McQ then quotes from an exchange between Diane Sawyer and John Edwards:

SAWYER: You are talked about withdrawing 40,000 to 50,000 troops immediately and then within a year pulling all out.


SAWYER: What does that say to the Iraqi people? What if ethnic cleansing begins? Do you send troops back?

SEN. EDWARDS: Let's start with the first part of your question. What it says to the Iraqi people is we've now reached the stage that you're going to have to take responsibility for your own country. What's happened is there has not been a serious effort at compromise between the Shia leadership, Maliki, and the Sunni leadership. As a result, this conflict has continued. First of all, we're saying to them, you're going to have to take responsibility.

In other words, why should Americans die if the Iraqis don't try to fix their own problems?

SAWYER: Is there the possibility of regional calamity if we pull out?

SEN. EDWARDS: The president hasn't prepared for the worst. As we shift responsibility to Iraqi leaders and get the Iranians, the Syrians and other countries engaged to help stabilize Iraq, I think America also has to prepare for the worst, which means we have to have a plan to control civil war if it gets worse.

SAWYER: What is the plan to control civil war execept going back in?

SEN. EDWARDS: It's not an easy thing. I mean, there are things you can do. You can set up buffer zones around the borders, move people out of population centers. I don't suggest it's easy. But I think America, also, the president has a responsibility to prepare with the international community for that possibility.

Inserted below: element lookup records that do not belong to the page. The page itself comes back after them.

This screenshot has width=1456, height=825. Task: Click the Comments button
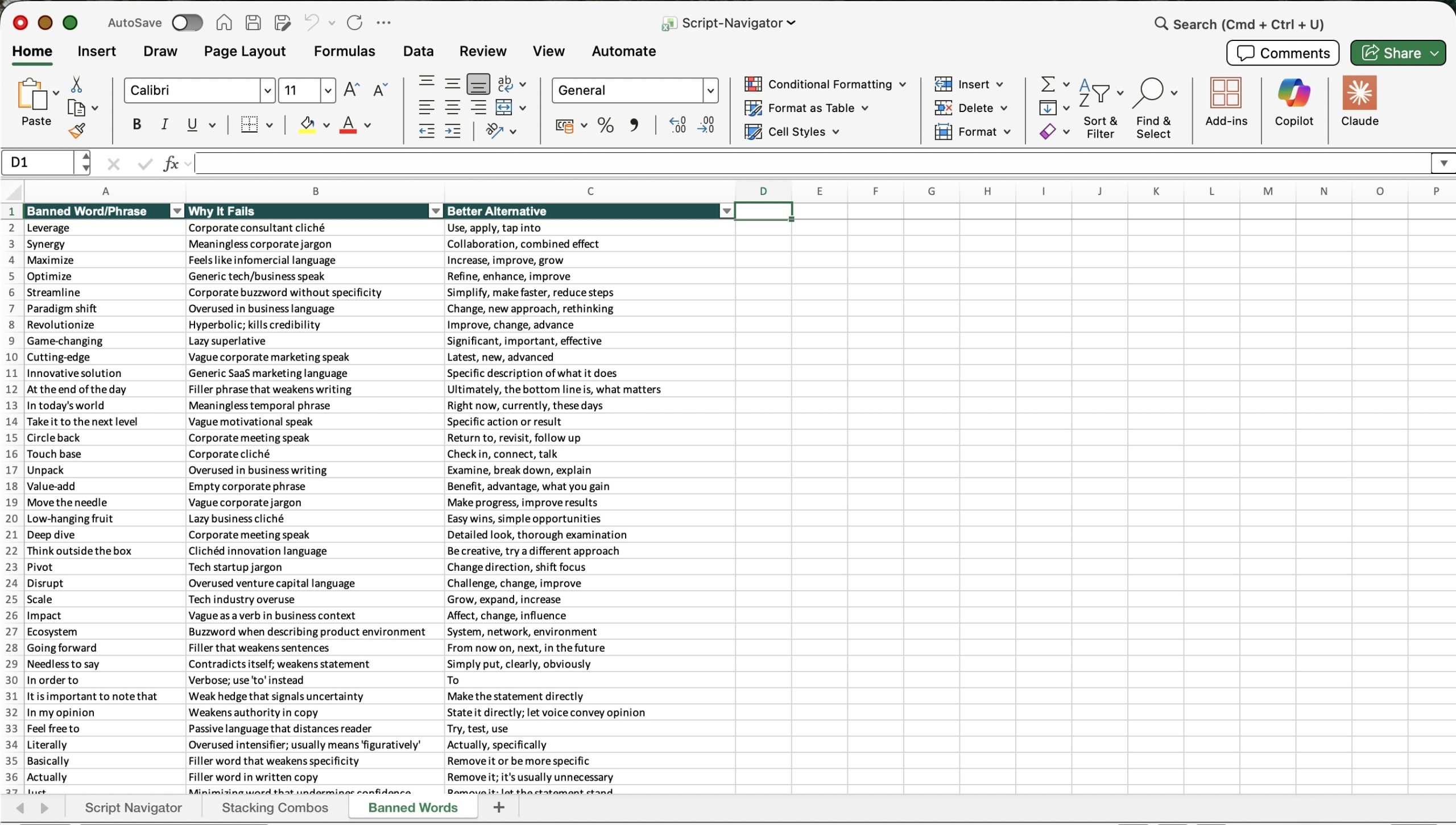pyautogui.click(x=1283, y=53)
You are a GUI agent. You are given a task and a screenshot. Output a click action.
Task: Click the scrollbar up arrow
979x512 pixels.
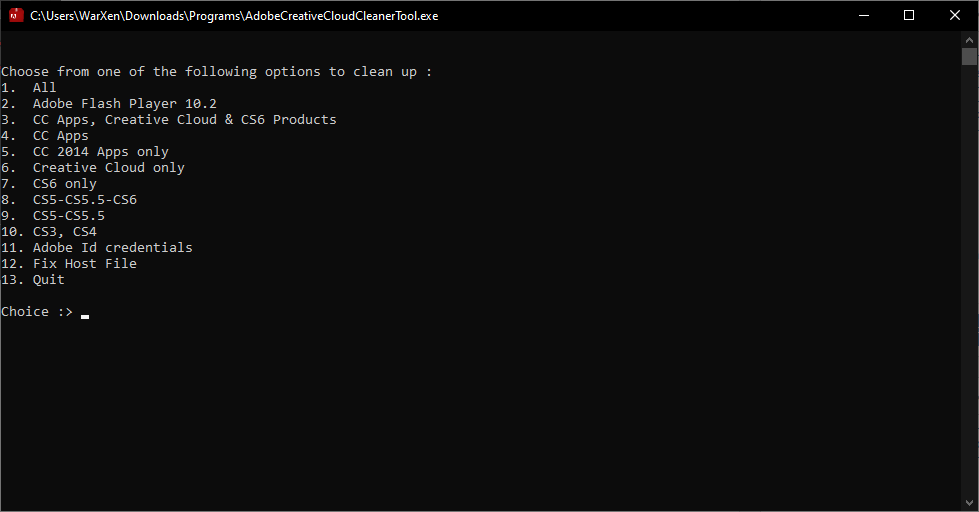click(x=969, y=38)
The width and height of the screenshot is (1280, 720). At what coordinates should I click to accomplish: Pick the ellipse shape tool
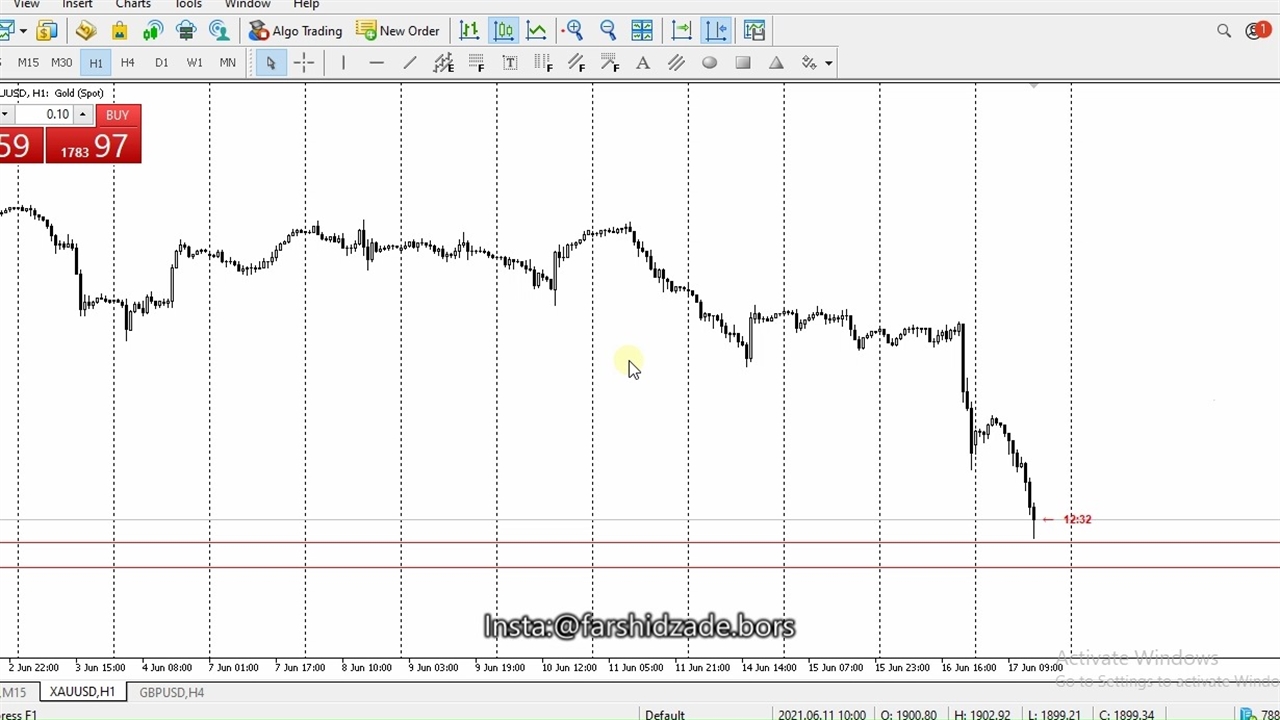click(709, 63)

And then, worst-case scenario, the possibility that genocide would break out.

Notice that the politician doesn't answer the yes/no question with a yes or no. Once you piece Edwards' words together, you realize that this exchange could have been much shorter:

SAWYER: Is there the possibility of regional calamity if we pull out?


McQ offers some additional thoughts:

The only obvious way to prevent genocide or reprisals and the collapse of the year old Iraqi government is to remain in Iraq until that government is capable of completing the reconciliation process and fend for itself. That then brings stability to the region. That prevents genocide. That prevents reprisals and government collapse. That prevents the possibility of a regional calamity which will require us to reenter the region in a much more lethal environment for our troops. But that also takes patience.

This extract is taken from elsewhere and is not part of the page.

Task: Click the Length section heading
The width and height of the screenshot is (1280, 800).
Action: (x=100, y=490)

In the comments area, Scott Erb takes issue with McQ's conclusion.

Again, McQ, you seem to think we can fix the situation. If one doesn’t believe that, and if one sees an international solution as the only thing that can work, then it is the best bet. We’ve been failing for four years, the situation there is as bleak as ever, and while I appreciate eternal optimism in the "new strategy," and efforts to glean good news from particular blogs or reports, the reality is that there is in general pessimism that this is going to do much at all, and recognition that the US military is tremendously overstretched.

The fact is that an international solution is emerging as the only option with any hope of success. The task of "fixing" Iraq is not one we are capable of, and we may be doing more harm than good. That said the way we move to an international solution and the role we play in it is still an open question.

Of course, there's an open question as to whether an international solution would work any better. Marc is doubtful.

History has shown what the "international solution" (read U.N.) can achieve. Not much!

And Francis alleges that Republican concern is selective.

The Republican party concern for foreigners seems very situation-specific. Why the pressure to leave Somalia? Why the pressure not to intervene in the Balkans? Where was the pressure to intervene in the Congo? Why aren’t US troops on the ground in Sudan / Haiti / Zimbabwe / Somalia, just to mention some of the worst spots on the planet right now?